Supplied data:
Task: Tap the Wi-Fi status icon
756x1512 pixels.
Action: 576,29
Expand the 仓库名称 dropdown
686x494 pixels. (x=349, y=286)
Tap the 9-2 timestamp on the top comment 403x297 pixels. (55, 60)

...

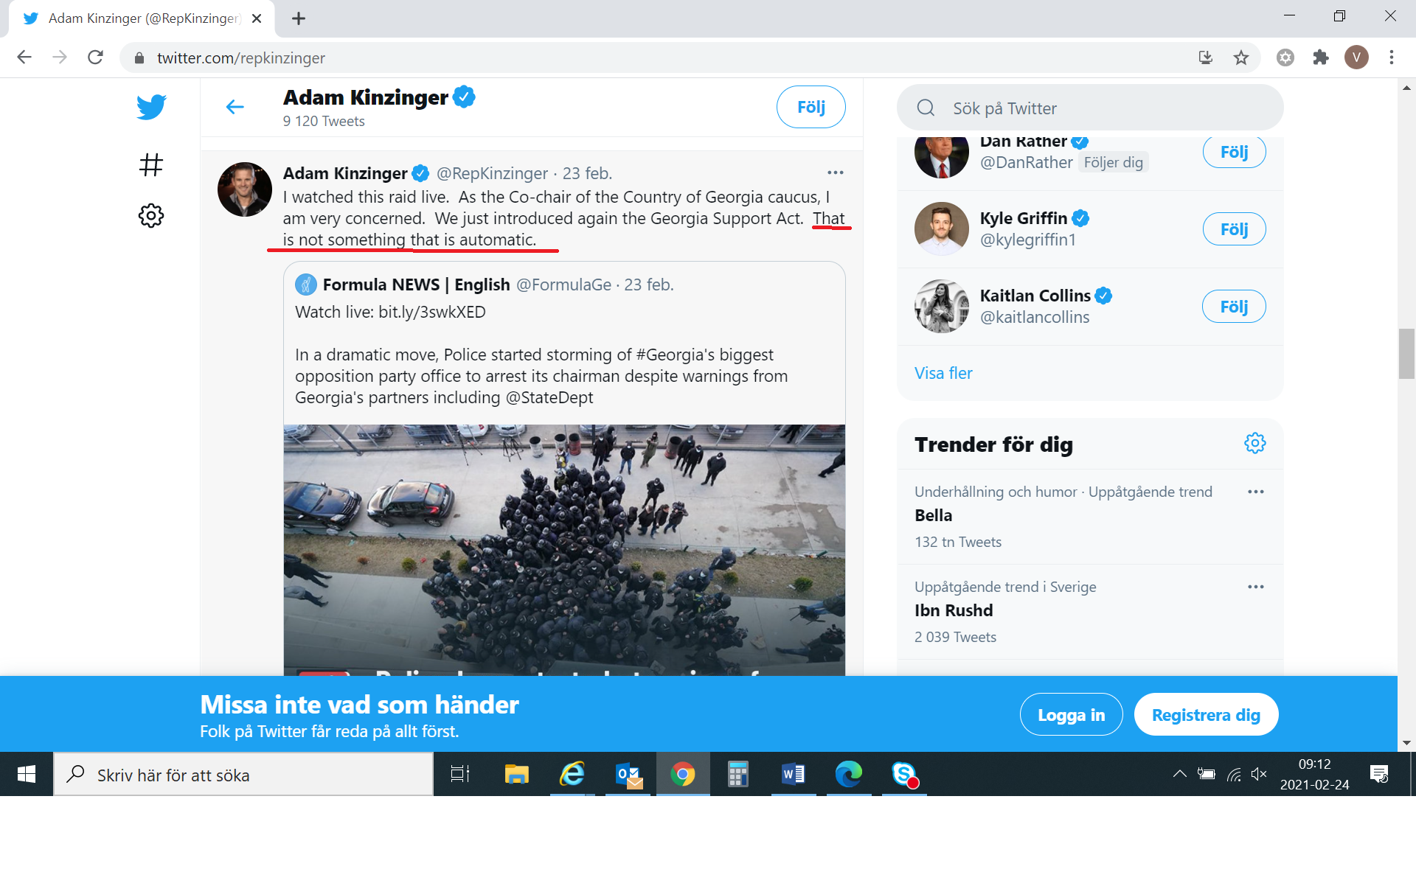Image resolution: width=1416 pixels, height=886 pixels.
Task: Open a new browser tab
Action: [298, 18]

Work instructions: Restate word for word the entries above from the line with "Task: Tap the Wi-Fi status icon" through the line with "Tap the 9-2", inclusive, leaving out everything else.

Result of this exercise:
Task: Tap the Wi-Fi status icon
756x1512 pixels.
Action: 576,29
Expand the 仓库名称 dropdown
686x494 pixels. (x=349, y=286)
Tap the 9-2 timestamp on the top comment 403x297 pixels. (55, 60)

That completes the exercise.